Go through the records and report each line holding the string "Security".

[Opening Source data section]

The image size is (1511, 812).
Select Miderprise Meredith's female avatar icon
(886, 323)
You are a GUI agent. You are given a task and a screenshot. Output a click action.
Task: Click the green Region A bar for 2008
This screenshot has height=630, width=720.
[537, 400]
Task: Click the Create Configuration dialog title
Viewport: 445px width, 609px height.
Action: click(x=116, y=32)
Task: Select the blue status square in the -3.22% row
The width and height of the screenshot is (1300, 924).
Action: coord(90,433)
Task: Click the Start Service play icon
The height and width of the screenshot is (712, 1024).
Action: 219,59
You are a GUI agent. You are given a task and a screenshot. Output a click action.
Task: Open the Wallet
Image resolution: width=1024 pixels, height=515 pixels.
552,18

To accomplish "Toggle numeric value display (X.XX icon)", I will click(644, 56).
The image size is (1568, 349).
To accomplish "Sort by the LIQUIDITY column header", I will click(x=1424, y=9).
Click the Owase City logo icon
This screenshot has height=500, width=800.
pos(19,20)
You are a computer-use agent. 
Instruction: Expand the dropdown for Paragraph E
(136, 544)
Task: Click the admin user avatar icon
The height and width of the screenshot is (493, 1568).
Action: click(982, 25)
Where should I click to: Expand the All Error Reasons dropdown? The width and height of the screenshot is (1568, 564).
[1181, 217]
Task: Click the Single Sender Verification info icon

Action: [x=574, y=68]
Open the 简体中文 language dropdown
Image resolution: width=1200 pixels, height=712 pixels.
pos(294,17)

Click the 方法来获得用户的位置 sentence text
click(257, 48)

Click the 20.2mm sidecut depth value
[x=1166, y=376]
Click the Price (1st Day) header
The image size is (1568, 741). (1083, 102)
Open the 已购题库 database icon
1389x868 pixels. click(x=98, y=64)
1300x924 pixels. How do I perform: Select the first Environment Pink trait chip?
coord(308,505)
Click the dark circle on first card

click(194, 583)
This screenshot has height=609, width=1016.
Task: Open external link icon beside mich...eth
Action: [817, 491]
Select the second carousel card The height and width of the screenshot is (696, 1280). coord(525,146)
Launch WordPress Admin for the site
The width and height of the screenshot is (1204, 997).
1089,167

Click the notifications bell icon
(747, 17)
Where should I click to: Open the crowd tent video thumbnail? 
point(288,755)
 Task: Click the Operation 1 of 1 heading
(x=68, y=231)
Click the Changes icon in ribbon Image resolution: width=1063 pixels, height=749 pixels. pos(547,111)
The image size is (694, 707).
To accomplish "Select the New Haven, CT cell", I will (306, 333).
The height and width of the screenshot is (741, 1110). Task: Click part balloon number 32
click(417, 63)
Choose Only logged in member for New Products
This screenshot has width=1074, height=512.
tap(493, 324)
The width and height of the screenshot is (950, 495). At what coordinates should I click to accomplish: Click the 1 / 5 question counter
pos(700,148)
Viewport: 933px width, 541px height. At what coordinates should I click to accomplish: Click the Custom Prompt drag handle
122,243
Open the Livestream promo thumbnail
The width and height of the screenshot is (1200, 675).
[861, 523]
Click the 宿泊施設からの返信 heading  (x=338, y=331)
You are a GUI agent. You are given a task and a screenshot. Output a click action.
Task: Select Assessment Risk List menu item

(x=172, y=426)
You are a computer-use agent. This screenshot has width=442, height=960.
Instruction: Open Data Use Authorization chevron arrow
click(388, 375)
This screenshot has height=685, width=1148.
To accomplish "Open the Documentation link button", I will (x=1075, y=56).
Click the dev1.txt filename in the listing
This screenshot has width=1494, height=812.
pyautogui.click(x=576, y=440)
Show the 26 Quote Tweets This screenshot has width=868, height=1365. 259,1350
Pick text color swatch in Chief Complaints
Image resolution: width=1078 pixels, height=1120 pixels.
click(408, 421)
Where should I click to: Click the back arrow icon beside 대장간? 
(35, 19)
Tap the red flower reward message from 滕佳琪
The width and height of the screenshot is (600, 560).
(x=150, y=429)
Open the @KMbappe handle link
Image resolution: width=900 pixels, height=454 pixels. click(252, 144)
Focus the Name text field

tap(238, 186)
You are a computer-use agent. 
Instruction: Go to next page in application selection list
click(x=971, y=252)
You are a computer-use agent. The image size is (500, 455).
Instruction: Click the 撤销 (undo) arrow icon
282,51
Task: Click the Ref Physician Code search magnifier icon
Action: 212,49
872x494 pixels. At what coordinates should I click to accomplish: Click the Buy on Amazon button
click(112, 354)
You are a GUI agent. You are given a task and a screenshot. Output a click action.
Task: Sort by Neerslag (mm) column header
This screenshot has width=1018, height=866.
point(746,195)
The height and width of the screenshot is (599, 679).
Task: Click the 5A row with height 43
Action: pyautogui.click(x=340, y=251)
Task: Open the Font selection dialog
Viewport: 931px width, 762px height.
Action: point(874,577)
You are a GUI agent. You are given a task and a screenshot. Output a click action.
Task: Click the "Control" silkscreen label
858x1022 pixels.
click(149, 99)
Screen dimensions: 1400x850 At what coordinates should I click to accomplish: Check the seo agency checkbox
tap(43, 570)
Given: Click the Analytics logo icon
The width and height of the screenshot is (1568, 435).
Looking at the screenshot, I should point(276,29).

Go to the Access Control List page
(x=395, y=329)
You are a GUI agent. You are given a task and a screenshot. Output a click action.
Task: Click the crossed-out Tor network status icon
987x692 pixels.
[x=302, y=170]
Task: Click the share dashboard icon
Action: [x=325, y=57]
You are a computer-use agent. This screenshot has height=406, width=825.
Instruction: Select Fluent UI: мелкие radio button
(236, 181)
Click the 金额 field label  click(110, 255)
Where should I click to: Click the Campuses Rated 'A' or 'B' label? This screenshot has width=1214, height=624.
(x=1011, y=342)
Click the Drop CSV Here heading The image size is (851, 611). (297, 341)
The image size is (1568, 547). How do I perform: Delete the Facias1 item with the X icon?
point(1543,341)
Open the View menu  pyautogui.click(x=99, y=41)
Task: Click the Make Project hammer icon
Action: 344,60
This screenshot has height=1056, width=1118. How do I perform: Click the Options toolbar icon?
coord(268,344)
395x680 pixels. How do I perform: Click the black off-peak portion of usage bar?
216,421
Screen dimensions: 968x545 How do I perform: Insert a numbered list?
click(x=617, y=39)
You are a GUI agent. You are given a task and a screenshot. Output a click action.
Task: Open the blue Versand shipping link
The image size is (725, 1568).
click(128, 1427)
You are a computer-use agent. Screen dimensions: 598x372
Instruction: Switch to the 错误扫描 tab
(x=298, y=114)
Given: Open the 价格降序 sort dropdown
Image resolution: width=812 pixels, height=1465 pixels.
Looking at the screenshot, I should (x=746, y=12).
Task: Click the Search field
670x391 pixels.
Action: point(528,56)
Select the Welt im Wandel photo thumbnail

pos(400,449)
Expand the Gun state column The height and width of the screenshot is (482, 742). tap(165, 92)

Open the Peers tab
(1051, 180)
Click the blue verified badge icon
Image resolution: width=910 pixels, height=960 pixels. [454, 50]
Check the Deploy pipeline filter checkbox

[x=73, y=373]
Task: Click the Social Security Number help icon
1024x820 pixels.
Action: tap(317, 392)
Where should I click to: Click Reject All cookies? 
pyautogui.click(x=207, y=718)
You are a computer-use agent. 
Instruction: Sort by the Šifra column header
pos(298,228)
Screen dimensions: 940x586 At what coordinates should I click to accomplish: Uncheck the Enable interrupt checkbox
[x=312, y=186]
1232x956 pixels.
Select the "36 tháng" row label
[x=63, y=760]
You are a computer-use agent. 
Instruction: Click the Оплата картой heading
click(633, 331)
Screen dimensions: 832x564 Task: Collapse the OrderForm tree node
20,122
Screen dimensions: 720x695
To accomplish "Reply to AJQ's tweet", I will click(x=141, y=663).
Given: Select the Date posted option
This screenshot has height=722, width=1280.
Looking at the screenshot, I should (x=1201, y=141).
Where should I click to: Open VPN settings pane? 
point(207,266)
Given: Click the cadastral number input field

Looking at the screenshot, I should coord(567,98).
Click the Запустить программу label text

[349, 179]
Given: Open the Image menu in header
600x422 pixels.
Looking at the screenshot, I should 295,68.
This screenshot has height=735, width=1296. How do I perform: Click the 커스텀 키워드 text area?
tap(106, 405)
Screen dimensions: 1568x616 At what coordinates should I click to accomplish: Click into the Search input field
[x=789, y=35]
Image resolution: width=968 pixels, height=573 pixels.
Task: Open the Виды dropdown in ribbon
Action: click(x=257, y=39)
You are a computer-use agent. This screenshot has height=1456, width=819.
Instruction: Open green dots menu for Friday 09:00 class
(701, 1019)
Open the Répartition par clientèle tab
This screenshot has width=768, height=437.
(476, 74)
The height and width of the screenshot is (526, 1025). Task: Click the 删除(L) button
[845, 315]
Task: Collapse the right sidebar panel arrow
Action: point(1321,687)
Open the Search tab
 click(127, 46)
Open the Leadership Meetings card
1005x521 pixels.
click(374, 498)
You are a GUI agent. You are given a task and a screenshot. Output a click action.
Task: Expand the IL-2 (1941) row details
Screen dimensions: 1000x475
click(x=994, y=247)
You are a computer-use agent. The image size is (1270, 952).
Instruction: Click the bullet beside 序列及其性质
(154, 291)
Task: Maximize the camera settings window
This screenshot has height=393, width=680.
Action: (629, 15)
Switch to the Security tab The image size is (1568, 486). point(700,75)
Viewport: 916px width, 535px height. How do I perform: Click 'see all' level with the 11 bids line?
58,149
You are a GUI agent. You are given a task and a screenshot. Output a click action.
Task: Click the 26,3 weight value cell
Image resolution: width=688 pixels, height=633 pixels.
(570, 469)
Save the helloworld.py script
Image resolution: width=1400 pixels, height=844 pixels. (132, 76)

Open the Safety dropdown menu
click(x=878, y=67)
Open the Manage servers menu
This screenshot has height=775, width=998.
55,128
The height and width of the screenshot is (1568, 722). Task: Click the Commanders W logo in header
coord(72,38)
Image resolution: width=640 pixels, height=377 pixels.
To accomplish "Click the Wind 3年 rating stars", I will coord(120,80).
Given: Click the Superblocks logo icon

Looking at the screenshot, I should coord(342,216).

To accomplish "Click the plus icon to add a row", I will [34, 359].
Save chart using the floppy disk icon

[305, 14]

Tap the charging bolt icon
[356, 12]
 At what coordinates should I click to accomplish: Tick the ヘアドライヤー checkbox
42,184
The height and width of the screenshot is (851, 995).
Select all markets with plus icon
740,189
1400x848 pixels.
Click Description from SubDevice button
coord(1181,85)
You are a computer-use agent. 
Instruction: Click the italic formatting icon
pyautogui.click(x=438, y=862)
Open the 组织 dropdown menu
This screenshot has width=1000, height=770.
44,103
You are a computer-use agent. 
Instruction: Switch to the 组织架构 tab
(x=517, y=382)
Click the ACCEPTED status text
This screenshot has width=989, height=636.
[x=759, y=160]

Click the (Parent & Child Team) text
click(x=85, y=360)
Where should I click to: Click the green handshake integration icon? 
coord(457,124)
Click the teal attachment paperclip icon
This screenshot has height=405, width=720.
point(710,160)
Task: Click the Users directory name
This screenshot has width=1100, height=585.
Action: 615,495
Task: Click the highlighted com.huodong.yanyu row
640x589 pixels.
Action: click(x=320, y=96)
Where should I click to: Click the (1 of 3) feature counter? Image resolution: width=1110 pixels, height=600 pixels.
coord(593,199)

[Closing Source data section]

** Response area **
Task: Click the Social Security Number help icon
Switch to the Security tab The image size is (1568, 486). point(700,75)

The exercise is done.